Patients and Methods: We treated 5 patients with recurrent/refractory PCNSL and PTL with off-label Nivolumab, a humanized IgG4 monoclonal antibody checkpoint inhibitor that targets PD-1 and blocks binding by PD-L1 or PD-L2. Median age was 64 (range, 54-85) years with a median Karnofsky Performance Score (KPS) of 70 (40-80) %. Four patients had multiply recurrent disease (3 patients with PCNSL and 1 patient with PTL and CNS relapse); 1 patient had primary refractory PCNSL. All patients had been treated with standard of care treatments and had no other available options. Prior therapies included HD-MTX based chemotherapy, pemetrexed, high-dose cytarabine, WBRT and thiotepa-based chemotherapy followed by ASCT. All patients signed informed consent and were treated with nivolumab at 3mg/kg intravenously every 2 weeks. Only 1 patient received corticosteroids (dexamethasone 2mg daily) during initial nivolumab treatment; steroids were rapidly tapered and discontinued in 4 weeks. Additionally, 1 patient received 3 doses of rituximab and 2 others received WBRT.

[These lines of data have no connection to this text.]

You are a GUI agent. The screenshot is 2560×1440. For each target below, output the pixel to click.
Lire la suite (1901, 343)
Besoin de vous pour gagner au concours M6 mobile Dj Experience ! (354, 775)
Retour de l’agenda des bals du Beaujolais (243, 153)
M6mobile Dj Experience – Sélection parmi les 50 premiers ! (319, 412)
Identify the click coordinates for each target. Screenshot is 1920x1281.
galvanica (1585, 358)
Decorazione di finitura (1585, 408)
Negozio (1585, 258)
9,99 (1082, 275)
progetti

All patients had objective radiographic responses to treatment with nivolumab, including 4 complete responses and 1 partial response. The patient with CNS relapse from PTL had complete radiographic resolution of CNS abnormalities with persistent intraocular disease that required vitrectomy. All responses were confirmed at repeat restaging. The median number of nivolumab treatments to objective radiographic response was 3 (range, 2-4). The 4 patients who were symptomatic at the initiation of nivolumab therapy had complete or near-complete resolution of neurologic signs/symptoms and a marked improvement in KPS. All patients are alive and remain progression-free at this time. Four patients continue to receive treatment. The median progression-free survival is 9 (range, 7-11) months.

Conclusion: Our pilot series indicates that nivolumab is active in primary refractory and relapsed/refractory PCNSL and PTL with CNS relapse. Based on our preclinical molecular data and these pilot clinical results, a multi-institutional phase 2 open-label, single-arm trial of nivolumab in recurrent and refractory PCNSL and PTL patients (CA209-647) is scheduled to open shortly.

Disclosures: LaCasce: Forty Seven: Consultancy; Seattle Genetics: Consultancy. Armand: Tensha: Research Funding; Otsuka: Research Funding; Sigma Tau: Research Funding; Sequenta: Research Funding; Merck & Co., Inc.: Consultancy, Research Funding; Roche: Research Funding; Infinity: Consultancy; BMS: Consultancy, Research Funding. Shipp: Bayer: Research Funding; Bayer: Research Funding; Cell Signaling: Honoraria; Merck, Gilead, Takeda: Other: Scientific Advisory Board; Bristol-Myers Squibb: Consultancy, Research Funding; Cell Signaling: Honoraria; Merck, Gilead, Takeda: Other: Scientific Advisory Board; Bristol-Myers Squibb: Consultancy, Research Funding.